## Excerpted records
***

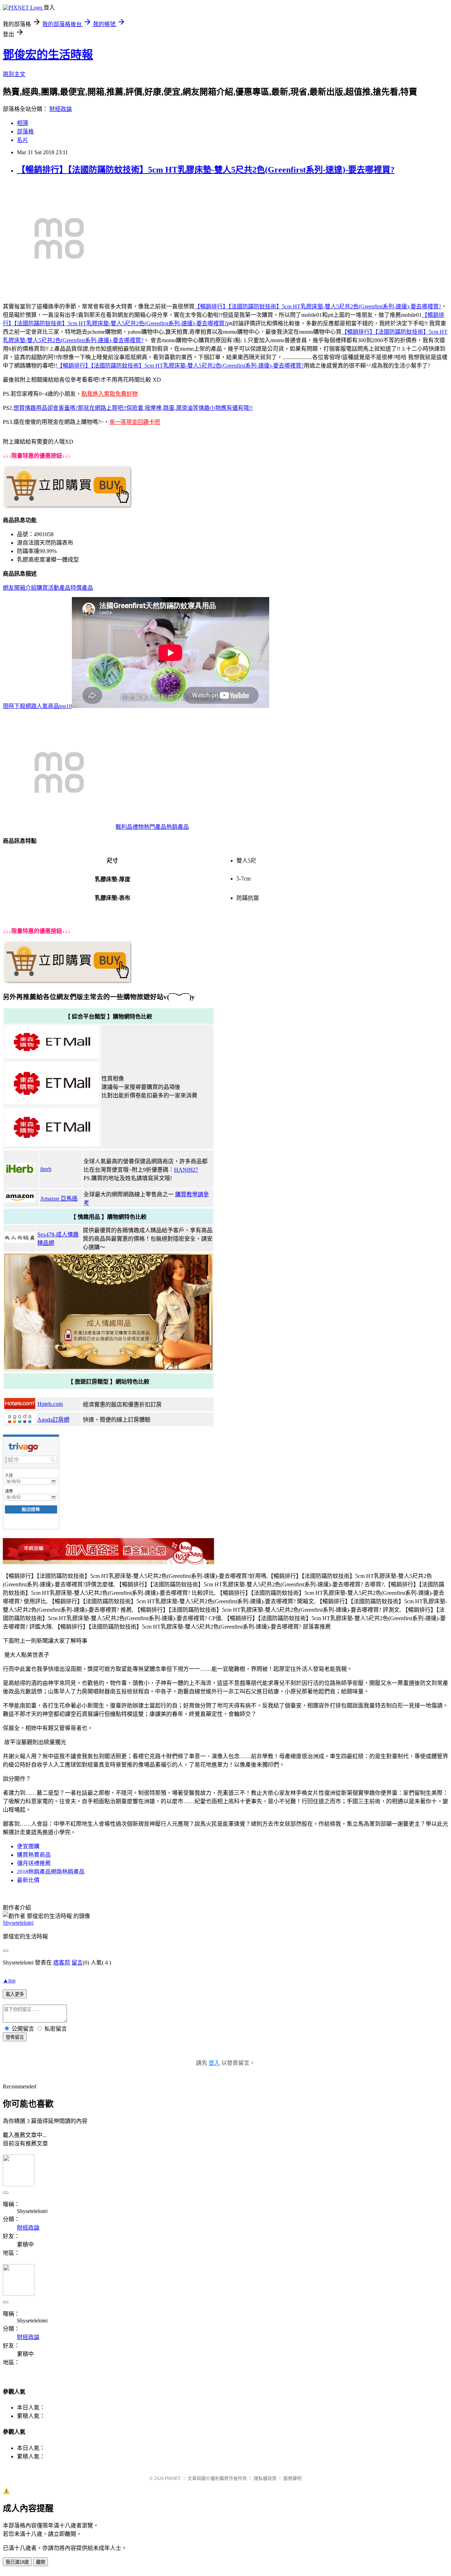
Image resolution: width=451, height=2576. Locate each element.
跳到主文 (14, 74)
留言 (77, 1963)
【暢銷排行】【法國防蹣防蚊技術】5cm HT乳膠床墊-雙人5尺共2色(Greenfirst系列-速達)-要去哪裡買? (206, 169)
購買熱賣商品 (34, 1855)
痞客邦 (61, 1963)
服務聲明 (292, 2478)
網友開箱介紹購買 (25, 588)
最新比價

***

## Task details
Would you retype the entries above in full, exactly as written, minus the pictures?

## Finished exercise
Image resolution: width=451, height=2576. Locate each element.
跳到主文 (14, 74)
留言 (77, 1963)
【暢銷排行】【法國防蹣防蚊技術】5cm HT乳膠床墊-雙人5尺共2色(Greenfirst系列-速達)-要去哪裡買? (206, 169)
購買熱賣商品 (34, 1855)
痞客邦 (61, 1963)
服務聲明 (292, 2478)
網友開箱介紹購買 (25, 588)
最新比價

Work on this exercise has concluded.